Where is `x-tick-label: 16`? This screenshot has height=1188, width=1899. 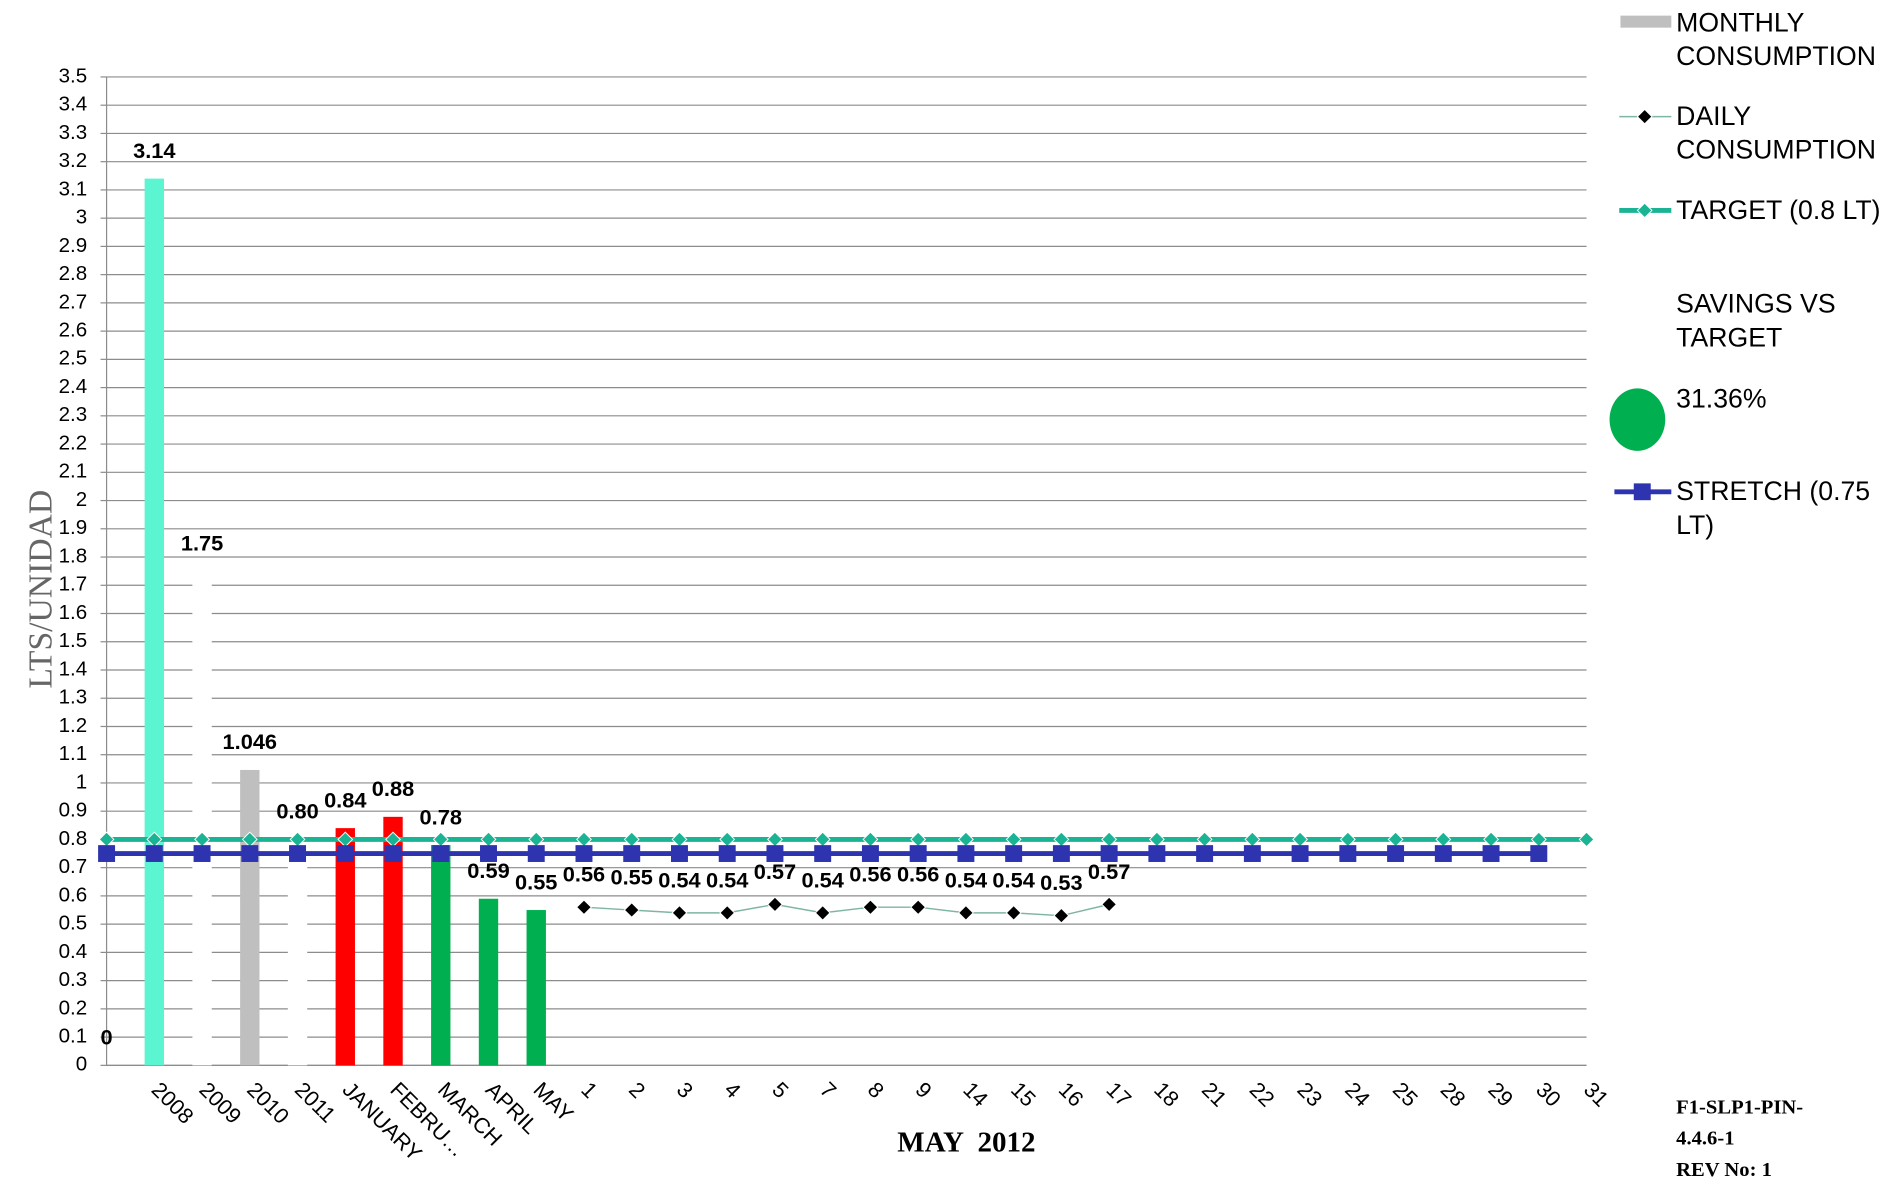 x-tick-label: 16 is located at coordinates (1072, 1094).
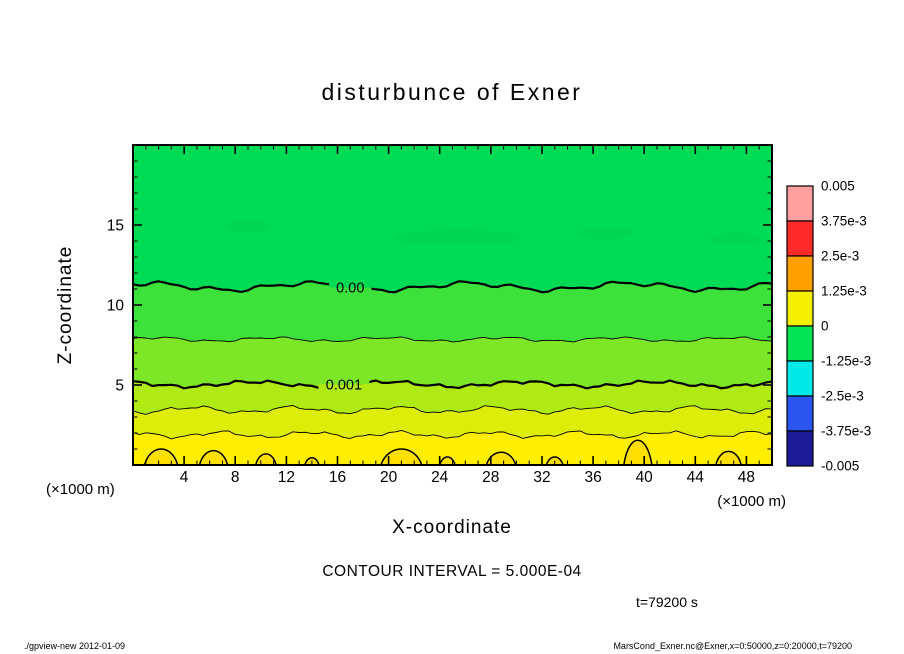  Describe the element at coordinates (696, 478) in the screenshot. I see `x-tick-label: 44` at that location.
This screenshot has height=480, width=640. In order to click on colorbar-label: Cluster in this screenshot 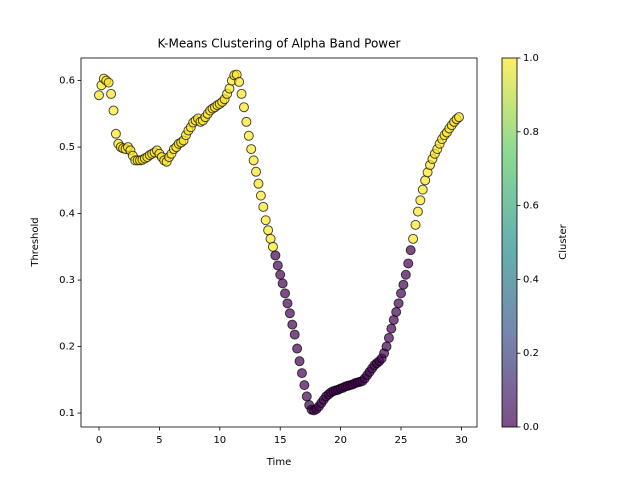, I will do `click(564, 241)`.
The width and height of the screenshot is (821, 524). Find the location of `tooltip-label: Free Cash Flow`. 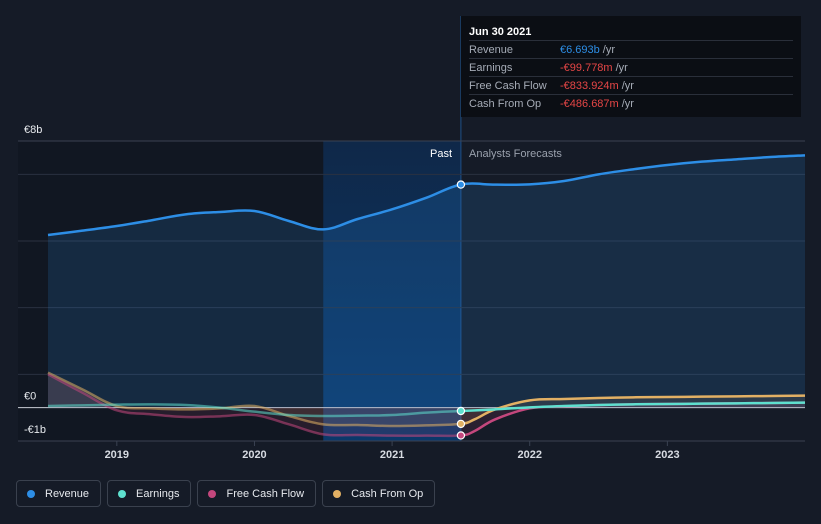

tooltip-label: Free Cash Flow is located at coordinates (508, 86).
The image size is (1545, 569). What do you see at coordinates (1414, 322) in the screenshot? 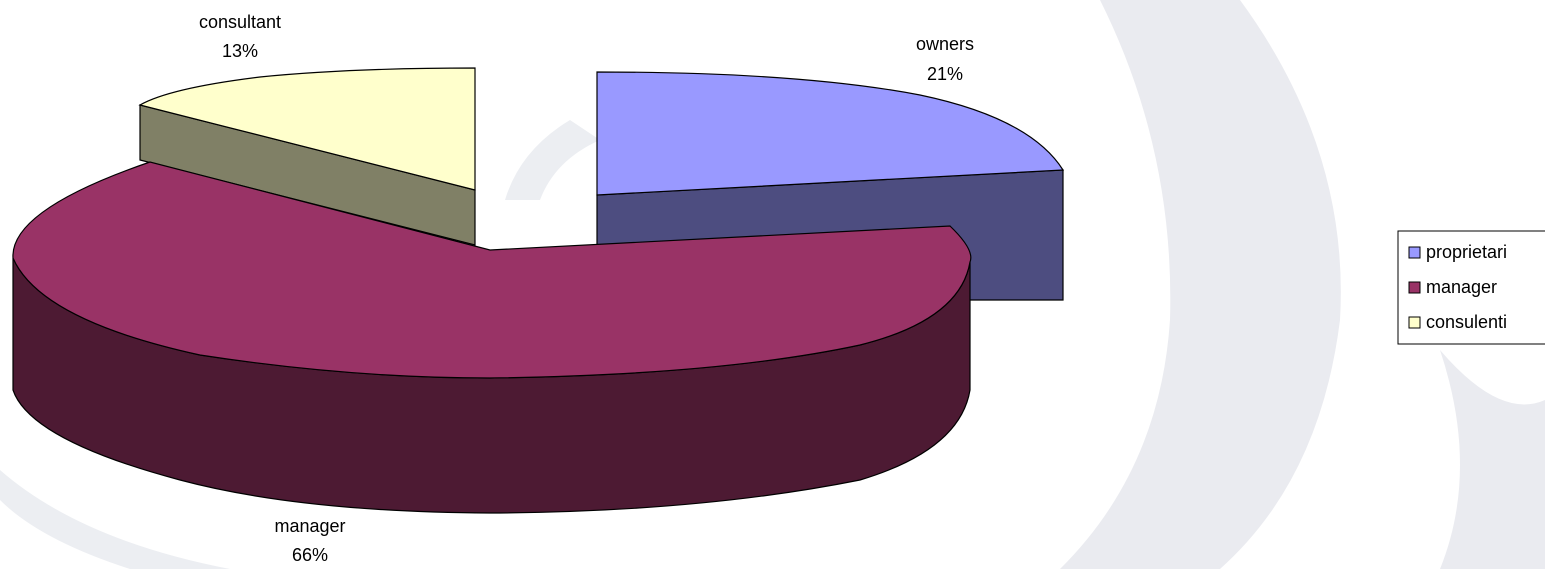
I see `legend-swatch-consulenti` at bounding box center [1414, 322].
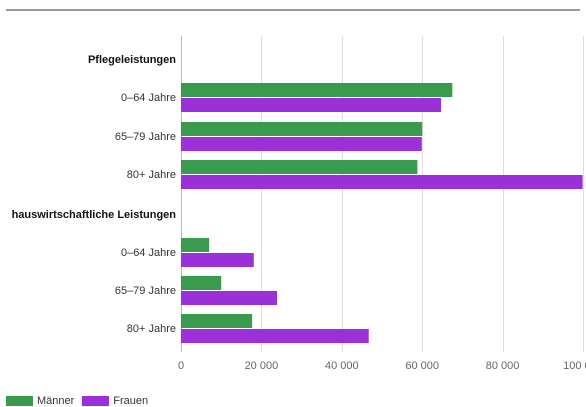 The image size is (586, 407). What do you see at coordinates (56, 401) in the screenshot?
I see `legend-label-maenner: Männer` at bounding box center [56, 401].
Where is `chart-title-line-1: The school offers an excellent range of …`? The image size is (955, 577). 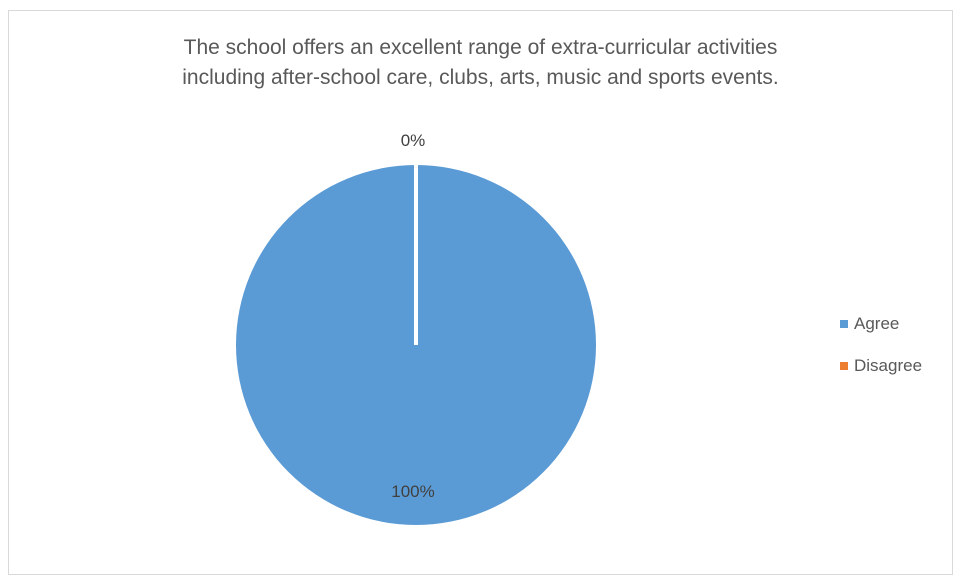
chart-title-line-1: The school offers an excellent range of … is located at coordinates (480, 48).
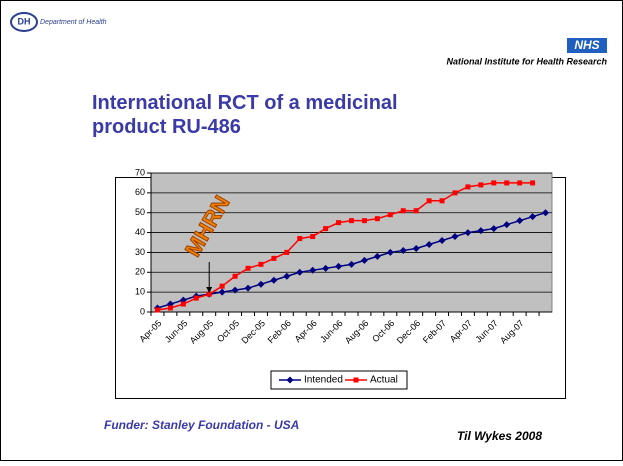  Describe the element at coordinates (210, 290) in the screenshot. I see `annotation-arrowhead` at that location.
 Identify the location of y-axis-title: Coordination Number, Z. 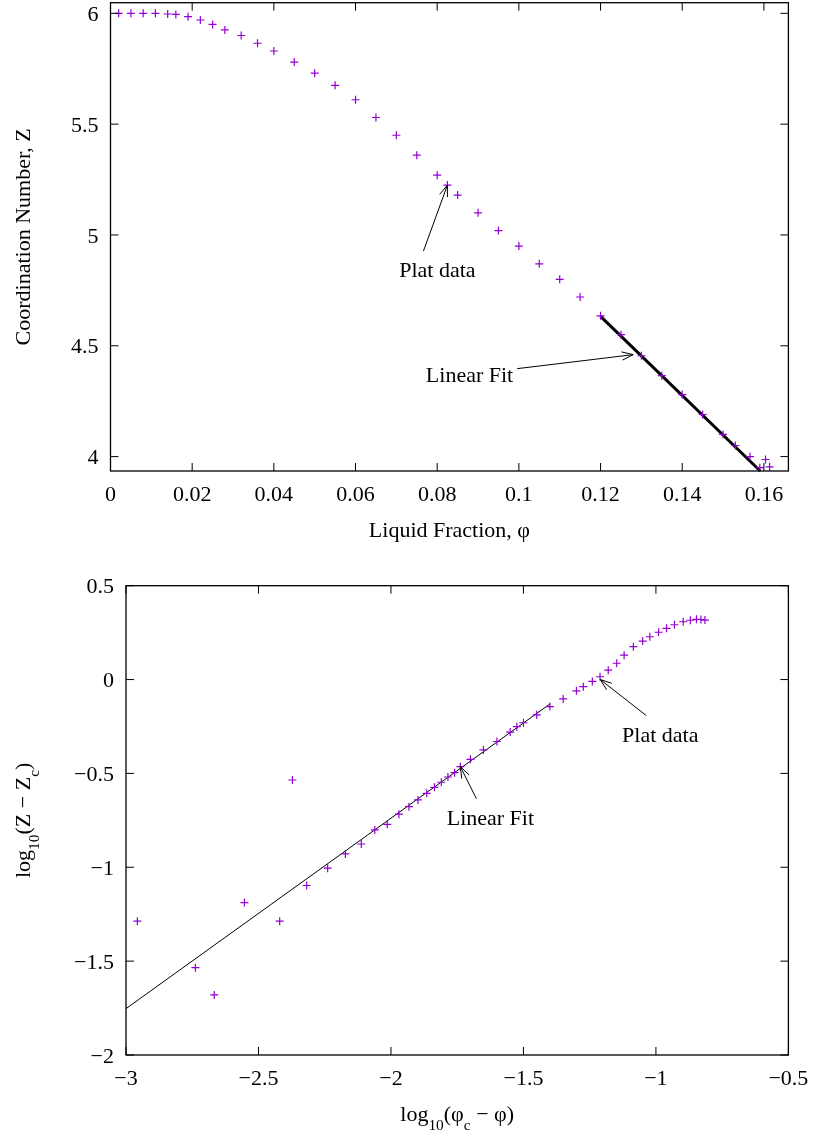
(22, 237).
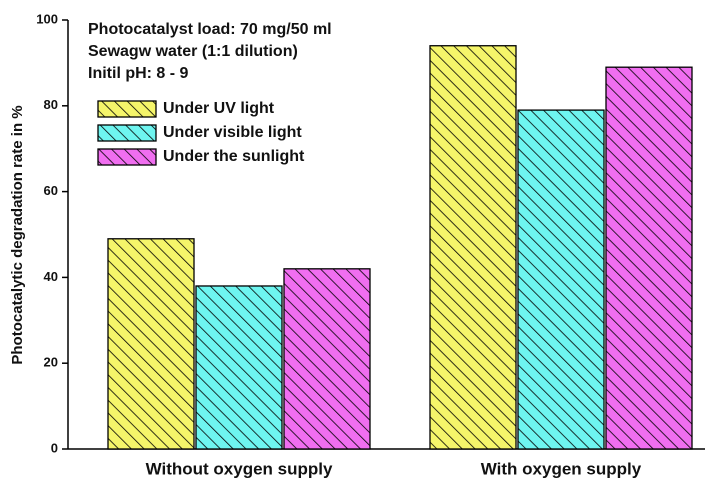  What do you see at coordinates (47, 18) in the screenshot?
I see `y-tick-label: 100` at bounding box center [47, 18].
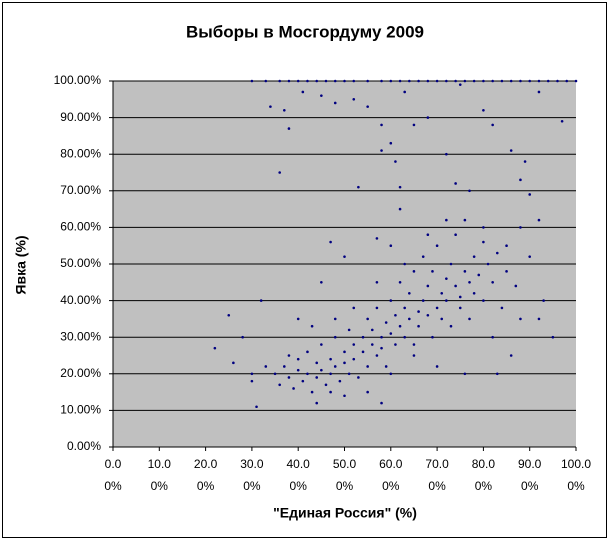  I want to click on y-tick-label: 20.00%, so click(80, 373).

----

### What is needed
Rewrite the records from the line with "is (955, 577)." through the end of the records, replacing "Identify the location of" with "Find the position of" and keeping everything else the same. Leave the pictures out of your answer.

### Result below
Where is `chart-title-line-1: The school offers an excellent range of …`? The image size is (955, 577). 
chart-title-line-1: The school offers an excellent range of … is located at coordinates (480, 48).
  Describe the element at coordinates (210, 290) in the screenshot. I see `annotation-arrowhead` at that location.
 Find the position of y-axis-title: Coordination Number, Z. 
(22, 237).
  What do you see at coordinates (47, 18) in the screenshot?
I see `y-tick-label: 100` at bounding box center [47, 18].
  I want to click on y-tick-label: 20.00%, so click(80, 373).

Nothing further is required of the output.